● **Data**:
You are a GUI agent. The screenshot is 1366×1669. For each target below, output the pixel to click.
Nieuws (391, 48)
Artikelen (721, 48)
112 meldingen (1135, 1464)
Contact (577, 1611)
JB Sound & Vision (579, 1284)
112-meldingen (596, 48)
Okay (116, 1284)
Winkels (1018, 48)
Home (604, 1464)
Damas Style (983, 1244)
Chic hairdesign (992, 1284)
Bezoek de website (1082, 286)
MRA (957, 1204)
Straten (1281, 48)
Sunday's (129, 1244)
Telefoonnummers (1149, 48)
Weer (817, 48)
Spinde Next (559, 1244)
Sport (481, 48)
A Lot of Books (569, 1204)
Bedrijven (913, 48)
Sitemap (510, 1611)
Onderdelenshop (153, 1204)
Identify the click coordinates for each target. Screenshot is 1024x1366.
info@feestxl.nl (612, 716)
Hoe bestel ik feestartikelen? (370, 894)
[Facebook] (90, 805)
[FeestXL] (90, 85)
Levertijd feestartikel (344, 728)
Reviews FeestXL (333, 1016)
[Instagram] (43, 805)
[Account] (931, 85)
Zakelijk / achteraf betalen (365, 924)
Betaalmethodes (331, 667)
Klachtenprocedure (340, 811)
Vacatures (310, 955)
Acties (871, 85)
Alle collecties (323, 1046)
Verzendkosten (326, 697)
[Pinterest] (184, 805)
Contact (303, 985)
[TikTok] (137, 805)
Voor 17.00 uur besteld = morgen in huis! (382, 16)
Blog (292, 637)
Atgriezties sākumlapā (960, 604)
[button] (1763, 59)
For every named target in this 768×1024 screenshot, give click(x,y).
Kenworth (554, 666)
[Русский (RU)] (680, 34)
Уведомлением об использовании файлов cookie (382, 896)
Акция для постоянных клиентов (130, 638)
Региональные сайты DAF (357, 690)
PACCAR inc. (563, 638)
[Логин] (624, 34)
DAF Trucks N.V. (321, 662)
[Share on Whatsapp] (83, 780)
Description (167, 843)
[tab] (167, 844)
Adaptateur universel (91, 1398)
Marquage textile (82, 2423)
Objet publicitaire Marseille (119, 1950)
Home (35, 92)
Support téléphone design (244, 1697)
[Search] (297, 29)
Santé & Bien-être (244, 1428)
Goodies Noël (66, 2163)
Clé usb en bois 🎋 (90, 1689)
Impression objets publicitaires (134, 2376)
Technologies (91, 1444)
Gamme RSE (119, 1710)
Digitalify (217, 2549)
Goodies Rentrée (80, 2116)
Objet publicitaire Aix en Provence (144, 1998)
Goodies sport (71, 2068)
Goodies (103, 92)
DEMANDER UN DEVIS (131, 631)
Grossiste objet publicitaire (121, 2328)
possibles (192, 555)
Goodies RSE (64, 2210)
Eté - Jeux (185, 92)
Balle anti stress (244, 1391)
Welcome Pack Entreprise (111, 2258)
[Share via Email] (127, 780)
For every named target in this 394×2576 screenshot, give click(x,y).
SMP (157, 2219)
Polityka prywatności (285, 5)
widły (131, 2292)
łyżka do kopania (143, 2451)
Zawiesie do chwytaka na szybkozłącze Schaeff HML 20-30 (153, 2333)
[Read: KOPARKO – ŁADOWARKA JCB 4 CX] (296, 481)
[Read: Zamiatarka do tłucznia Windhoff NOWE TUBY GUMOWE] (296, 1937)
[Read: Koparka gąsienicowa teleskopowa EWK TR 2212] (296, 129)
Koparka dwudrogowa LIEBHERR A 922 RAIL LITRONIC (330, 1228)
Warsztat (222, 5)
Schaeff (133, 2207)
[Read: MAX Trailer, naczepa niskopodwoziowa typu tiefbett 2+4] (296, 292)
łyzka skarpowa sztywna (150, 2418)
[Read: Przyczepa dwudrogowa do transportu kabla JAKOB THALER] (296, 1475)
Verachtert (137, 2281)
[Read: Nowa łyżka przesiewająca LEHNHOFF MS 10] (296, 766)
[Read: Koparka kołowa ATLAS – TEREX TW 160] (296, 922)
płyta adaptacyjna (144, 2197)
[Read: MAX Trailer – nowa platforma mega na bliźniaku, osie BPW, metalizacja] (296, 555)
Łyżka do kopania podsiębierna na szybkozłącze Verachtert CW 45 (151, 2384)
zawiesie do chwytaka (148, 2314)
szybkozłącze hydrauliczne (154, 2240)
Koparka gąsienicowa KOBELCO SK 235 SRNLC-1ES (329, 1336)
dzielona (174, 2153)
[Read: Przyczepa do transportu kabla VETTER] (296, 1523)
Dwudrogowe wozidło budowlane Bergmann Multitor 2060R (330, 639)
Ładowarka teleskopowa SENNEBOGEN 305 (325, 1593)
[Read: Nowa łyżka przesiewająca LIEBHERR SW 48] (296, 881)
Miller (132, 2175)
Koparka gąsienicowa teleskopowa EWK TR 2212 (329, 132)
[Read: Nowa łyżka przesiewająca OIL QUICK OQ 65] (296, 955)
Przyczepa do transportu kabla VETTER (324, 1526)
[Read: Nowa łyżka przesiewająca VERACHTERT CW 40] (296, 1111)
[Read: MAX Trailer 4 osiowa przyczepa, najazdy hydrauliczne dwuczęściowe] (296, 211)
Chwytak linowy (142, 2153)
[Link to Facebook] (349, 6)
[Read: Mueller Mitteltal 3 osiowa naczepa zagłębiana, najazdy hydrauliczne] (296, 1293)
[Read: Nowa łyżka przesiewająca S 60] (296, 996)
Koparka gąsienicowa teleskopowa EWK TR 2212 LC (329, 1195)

● **Brief**: All entries are to be printed once more, exactly as given.

● **Reply to the task**:
You are a GUI agent. The screenshot is 1366×1669. For each target below, output the pixel to click.
Nieuws (391, 48)
Artikelen (721, 48)
112 meldingen (1135, 1464)
Contact (577, 1611)
JB Sound & Vision (579, 1284)
112-meldingen (596, 48)
Okay (116, 1284)
Winkels (1018, 48)
Home (604, 1464)
Damas Style (983, 1244)
Chic hairdesign (992, 1284)
Bezoek de website (1082, 286)
MRA (957, 1204)
Straten (1281, 48)
Sunday's (129, 1244)
Telefoonnummers (1149, 48)
Weer (817, 48)
Spinde Next (559, 1244)
Sport (481, 48)
A Lot of Books (569, 1204)
Bedrijven (913, 48)
Sitemap (510, 1611)
Onderdelenshop (153, 1204)
Identify the click coordinates for each target. Screenshot is 1024x1366.
info@feestxl.nl (612, 716)
Hoe bestel ik feestartikelen? (370, 894)
[Facebook] (90, 805)
[FeestXL] (90, 85)
Levertijd feestartikel (344, 728)
Reviews FeestXL (333, 1016)
[Instagram] (43, 805)
[Account] (931, 85)
Zakelijk / achteraf betalen (365, 924)
Betaalmethodes (331, 667)
Klachtenprocedure (340, 811)
Vacatures (310, 955)
Acties (871, 85)
Alle collecties (323, 1046)
Verzendkosten (326, 697)
[Pinterest] (184, 805)
Contact (303, 985)
[TikTok] (137, 805)
Voor 17.00 uur besteld = morgen in huis! (382, 16)
Blog (292, 637)
Atgriezties sākumlapā (960, 604)
[button] (1763, 59)
For every named target in this 768×1024 screenshot, give click(x,y).
Kenworth (554, 666)
[Русский (RU)] (680, 34)
Уведомлением об использовании файлов cookie (382, 896)
Акция для постоянных клиентов (130, 638)
Региональные сайты DAF (357, 690)
PACCAR inc. (563, 638)
[Логин] (624, 34)
DAF Trucks N.V. (321, 662)
[Share on Whatsapp] (83, 780)
Description (167, 843)
[tab] (167, 844)
Adaptateur universel (91, 1398)
Marquage textile (82, 2423)
Objet publicitaire Marseille (119, 1950)
Home (35, 92)
Support téléphone design (244, 1697)
[Search] (297, 29)
Santé & Bien-être (244, 1428)
Goodies Noël (66, 2163)
Clé usb en bois 🎋 (90, 1689)
Impression objets publicitaires (134, 2376)
Technologies (91, 1444)
Gamme RSE (119, 1710)
Digitalify (217, 2549)
Goodies Rentrée (80, 2116)
Objet publicitaire Aix en Provence (144, 1998)
Goodies sport (71, 2068)
Goodies (103, 92)
DEMANDER UN DEVIS (131, 631)
Grossiste objet publicitaire (121, 2328)
possibles (192, 555)
Goodies RSE (64, 2210)
Eté - Jeux (185, 92)
Balle anti stress (244, 1391)
Welcome Pack Entreprise (111, 2258)
[Share via Email] (127, 780)
For every named target in this 394×2576 screenshot, give click(x,y).
SMP (157, 2219)
Polityka prywatności (285, 5)
widły (131, 2292)
łyżka do kopania (143, 2451)
Zawiesie do chwytaka na szybkozłącze Schaeff HML 20-30 (153, 2333)
[Read: KOPARKO – ŁADOWARKA JCB 4 CX] (296, 481)
[Read: Zamiatarka do tłucznia Windhoff NOWE TUBY GUMOWE] (296, 1937)
[Read: Koparka gąsienicowa teleskopowa EWK TR 2212] (296, 129)
Koparka dwudrogowa LIEBHERR A 922 RAIL LITRONIC (330, 1228)
Warsztat (222, 5)
Schaeff (133, 2207)
[Read: MAX Trailer, naczepa niskopodwoziowa typu tiefbett 2+4] (296, 292)
łyzka skarpowa sztywna (150, 2418)
[Read: Przyczepa dwudrogowa do transportu kabla JAKOB THALER] (296, 1475)
Verachtert (137, 2281)
[Read: Nowa łyżka przesiewająca LEHNHOFF MS 10] (296, 766)
[Read: Koparka kołowa ATLAS – TEREX TW 160] (296, 922)
płyta adaptacyjna (144, 2197)
[Read: MAX Trailer – nowa platforma mega na bliźniaku, osie BPW, metalizacja] (296, 555)
Łyżka do kopania podsiębierna na szybkozłącze Verachtert CW 45 (151, 2384)
zawiesie do chwytaka (148, 2314)
szybkozłącze hydrauliczne (154, 2240)
Koparka gąsienicowa KOBELCO SK 235 SRNLC-1ES (329, 1336)
dzielona (174, 2153)
[Read: Przyczepa do transportu kabla VETTER] (296, 1523)
Dwudrogowe wozidło budowlane Bergmann Multitor 2060R (330, 639)
Ładowarka teleskopowa SENNEBOGEN 305 (325, 1593)
[Read: Nowa łyżka przesiewająca LIEBHERR SW 48] (296, 881)
Miller (132, 2175)
Koparka gąsienicowa teleskopowa EWK TR 2212 (329, 132)
[Read: Nowa łyżka przesiewająca OIL QUICK OQ 65] (296, 955)
Przyczepa do transportu kabla VETTER (324, 1526)
[Read: Nowa łyżka przesiewająca VERACHTERT CW 40] (296, 1111)
[Read: MAX Trailer 4 osiowa przyczepa, najazdy hydrauliczne dwuczęściowe] (296, 211)
Chwytak linowy (142, 2153)
[Link to Facebook] (349, 6)
[Read: Mueller Mitteltal 3 osiowa naczepa zagłębiana, najazdy hydrauliczne] (296, 1293)
[Read: Nowa łyżka przesiewająca S 60] (296, 996)
Koparka gąsienicowa teleskopowa EWK TR 2212 LC (329, 1195)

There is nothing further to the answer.